Successive informazioni per chi volesse, può trovarle nel seguente testo: Rohner, R.P. e Khaleque, A. (2005). Handbook for the study of parental acceptance and rejection

La ricerca conclude che i bambini, in risposta al rifiuto da parte dei genitori, non solo tendono a sentirsi più ansiosi e insicuri, ma risultano anche più ostili e aggressivi nei confronti degli altri. Il dolore del rifiuto tende a ripresentarsi in età adulta, rendendo più difficile instaurare relazioni sicure e fiduciose con i loro partner.

Io prendo come punto di riferimento i miei ricordi d’infanzia e le osservazioni cliniche, ma ciò che maggiormente prendo in considerazione è la logica. Siamo tutti concordi nel ritenere deleteria l’assenza del papà in caso di separazioni o abbandoni, attribuendogli l’importanza che ha nella crescita dei piccoli.

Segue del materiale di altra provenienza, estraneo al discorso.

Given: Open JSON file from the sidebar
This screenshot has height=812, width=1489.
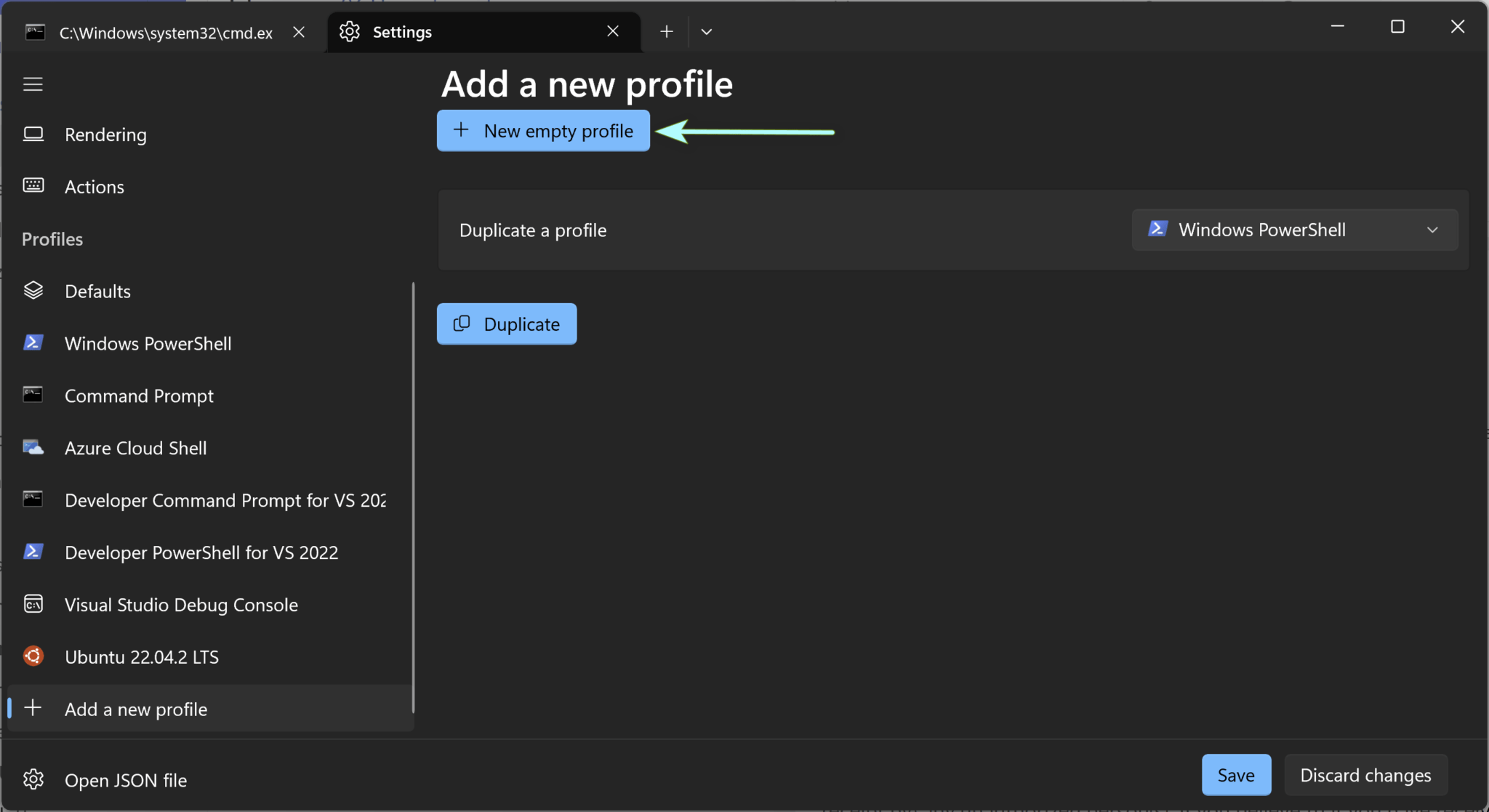Looking at the screenshot, I should (x=125, y=780).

Non sarebbe meglio dare importanza ai papà quando sono presenti e non considerarli indispensabile esclusivamente se accade una catastrofe in famiglia?

Alla prossima!

3 Commenti

  1. Ciao Rosaria,
    nel congratularmi sempre con te con i tuoi articoli molto interessanti, posso qui riportare l’importanza dei papà in merito la mia esperienza…come già sai oggi sono entrata al nono mese di gravidanza e per me il mio compagno è stato fondamentale in tutte le tappe della gravidanza, sostenendomi, facendomi passare l’ansia, accarezzandomi nei momenti di bisogno. Ci si completa ! l’unica persona che vorrei con me durante il travaglio ed in sala parto è solo unicamente lui…sa calmarmi e sa prendermi …..per ora mi fermo qui in quanto ancora devo passare alla fase successiva, ma ho voluto riportare la mia esperienza per far capire quanto l’importanza dei papà inizi al momento del concepimento stesso;)
    un abbraccio ed a prestissimo
    Silvia

    • Ciao Silvia, auguri per la gravidanza e il nuovo traguardo raggiunto, condivido in pieno ciò che dici, questo significa essere una coppia, sostenersi a vicenda. Come sai io non brillo per salute e in gravidanza mio marito mi ha aiutato tantissimo e ancora oggi lo fa, stare insieme significa proprio questo arrivare dove l’altro non arriva. Mio marito avrebbe voluto assistere al parto, ma il mio ginecologo non lo ha permesso, sapevamo fin da subito che non avrei avuto un parto naturale, sebbene Maya fosse in posizione fin dalla ventesima settimana ( e chi se lo dimentica quando decise di girarsi, mi sentii di soffocare). Sarà bello poi crescerlo insieme, le pappe, il bagnetto e tutto ciò che significa essere una coppia genitoriale, grazie per il tuo sostegno a presto !

  2. Quanto è importante il papà! Protegge la diade madre bambino nei primi mesi, aiuta il bambino ad ampliare lo spazio di libero movimento del bambino che muove i primi passi, pone le basi nella formazione della personalità…
    I papà andrebbero valorizzati e sarebbe bello se il mondo del lavoro li proteggesse, anziché allontanarli dalla famiglia per quasi tutta la giornata!